■ What to work on:
Copy the lines below exactly, starting at the one with "The image size is (244, 267)." and ending at the one with "Click the green Upgrade button", and leave out any picture.

***** Given information

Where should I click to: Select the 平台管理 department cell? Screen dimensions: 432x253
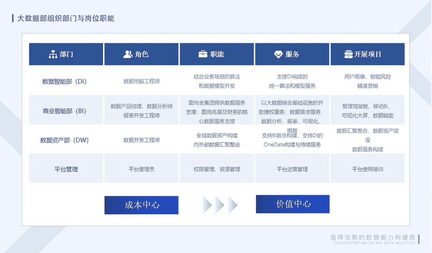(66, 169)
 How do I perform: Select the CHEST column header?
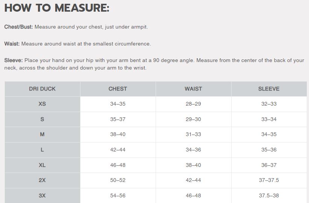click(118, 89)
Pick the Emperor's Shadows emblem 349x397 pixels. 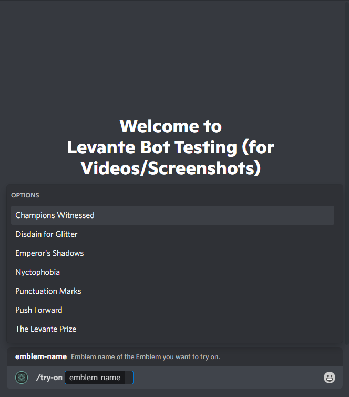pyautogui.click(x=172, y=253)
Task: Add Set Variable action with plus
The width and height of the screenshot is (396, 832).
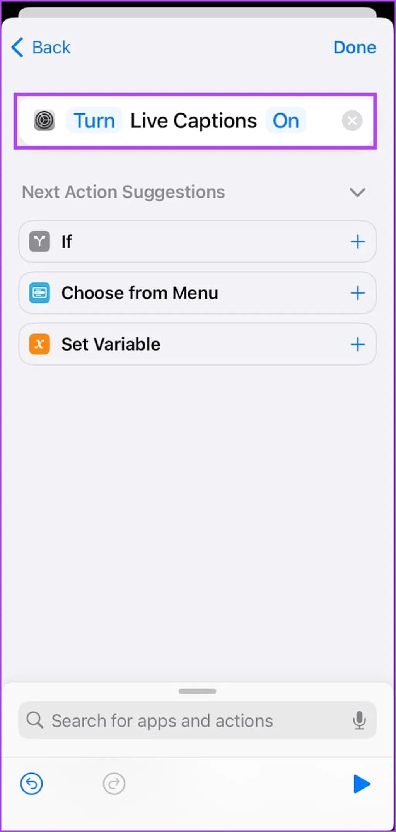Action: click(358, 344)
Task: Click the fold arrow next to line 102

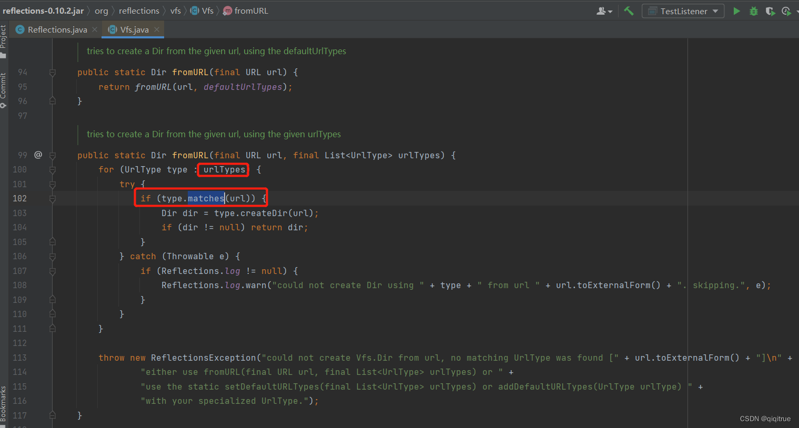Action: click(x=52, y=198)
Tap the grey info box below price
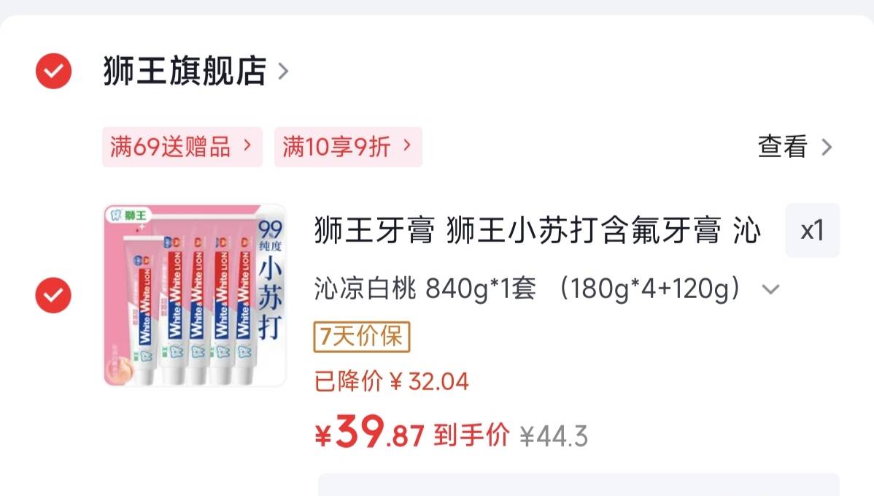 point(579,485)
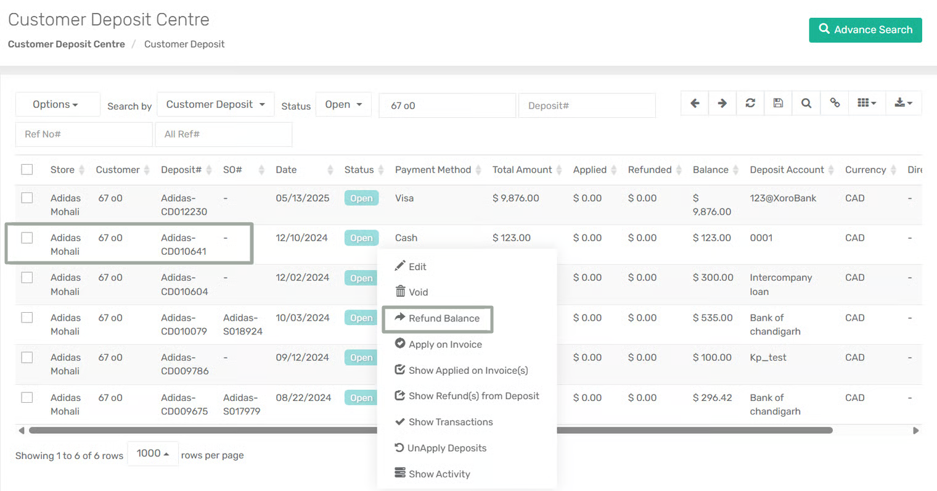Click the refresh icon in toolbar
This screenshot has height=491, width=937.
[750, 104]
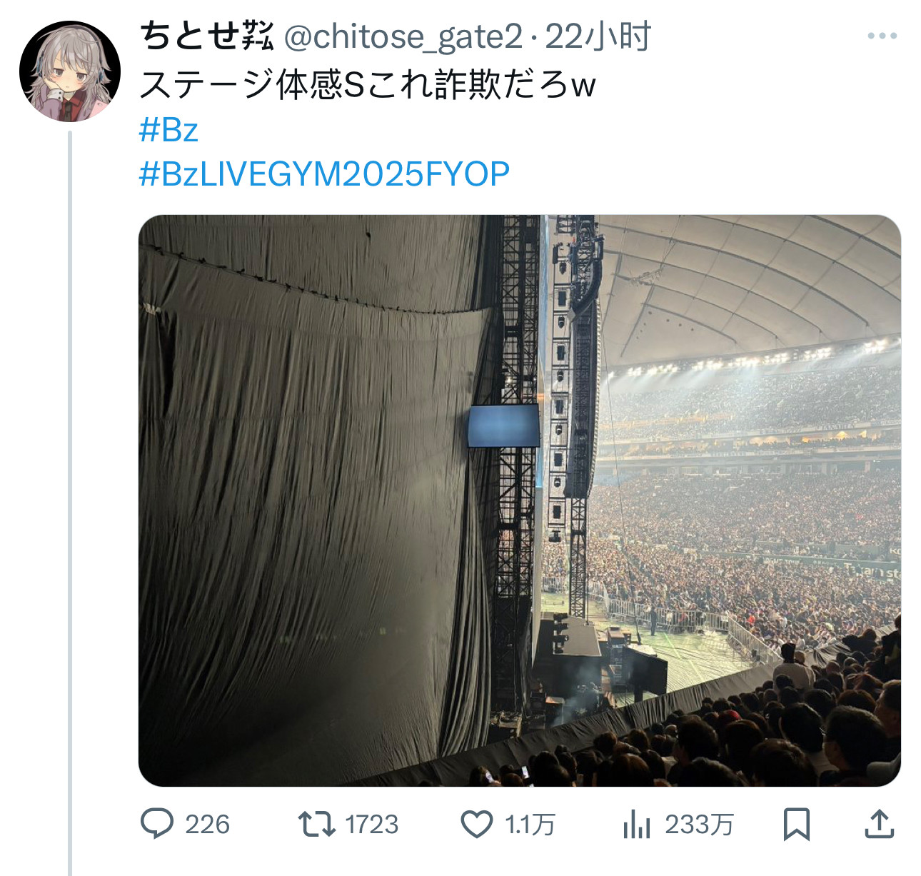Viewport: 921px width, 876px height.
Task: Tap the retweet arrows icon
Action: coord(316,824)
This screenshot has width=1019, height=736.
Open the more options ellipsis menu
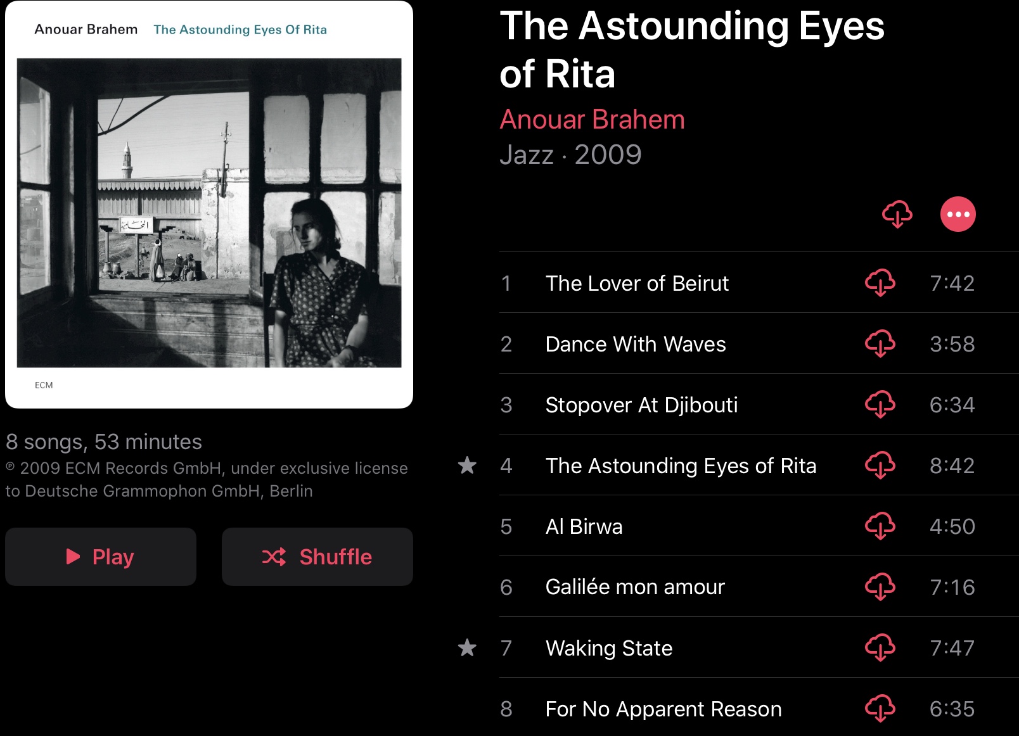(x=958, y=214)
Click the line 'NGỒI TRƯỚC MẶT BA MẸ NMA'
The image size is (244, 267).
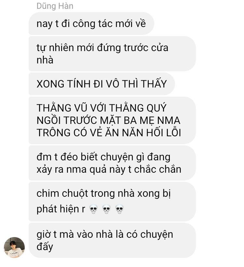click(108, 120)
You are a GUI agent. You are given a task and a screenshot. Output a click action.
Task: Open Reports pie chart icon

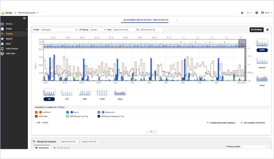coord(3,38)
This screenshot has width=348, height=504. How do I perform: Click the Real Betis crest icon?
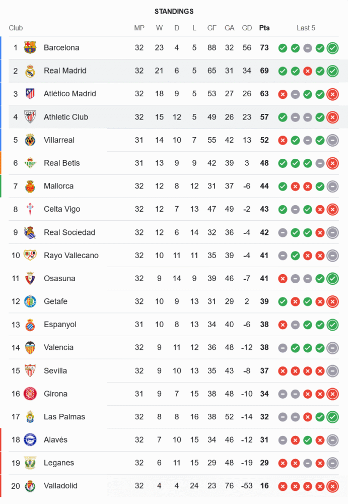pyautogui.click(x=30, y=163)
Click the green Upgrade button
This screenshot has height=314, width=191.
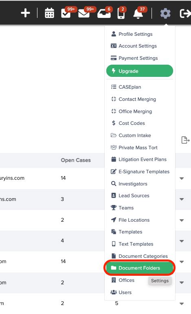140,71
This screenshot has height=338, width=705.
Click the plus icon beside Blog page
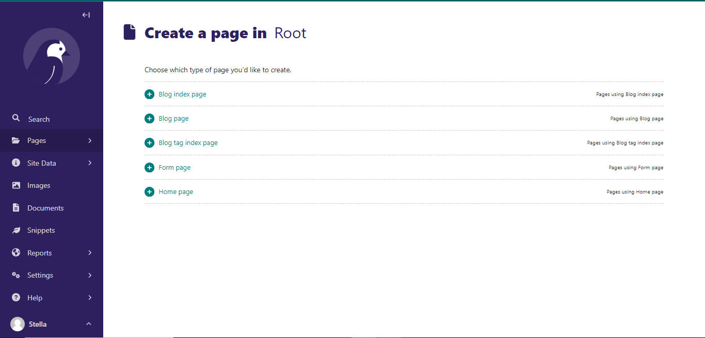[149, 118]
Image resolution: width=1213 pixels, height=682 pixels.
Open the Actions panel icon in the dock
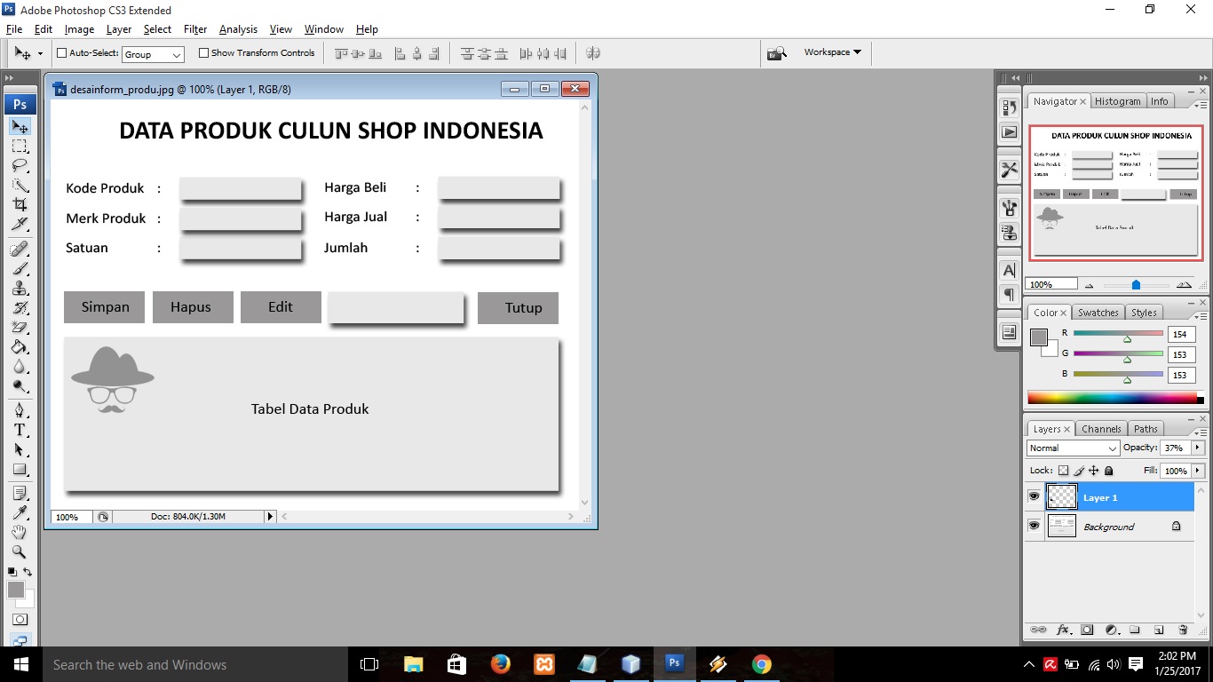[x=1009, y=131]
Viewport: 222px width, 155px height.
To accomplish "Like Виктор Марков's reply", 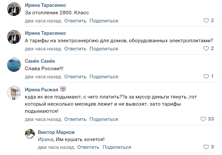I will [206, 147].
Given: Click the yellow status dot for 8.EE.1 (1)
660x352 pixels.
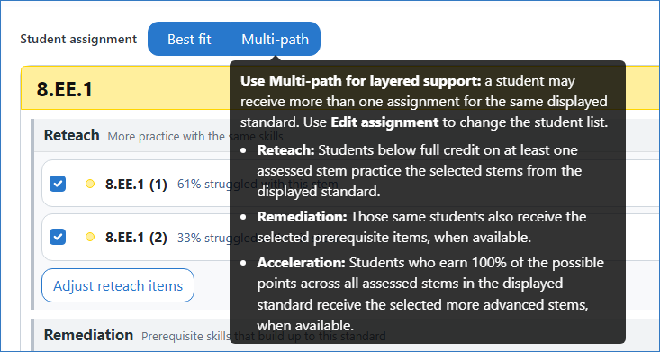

**********

■ Response to the task:
The image size is (244, 267).
click(108, 120)
You are a GUI agent. You are given a task and a screenshot. Output a click action.
Task: Open Reports pie chart icon

coord(3,38)
This screenshot has width=348, height=504. How do I perform: Click the Real Betis crest icon?
pyautogui.click(x=30, y=163)
Click the green Upgrade button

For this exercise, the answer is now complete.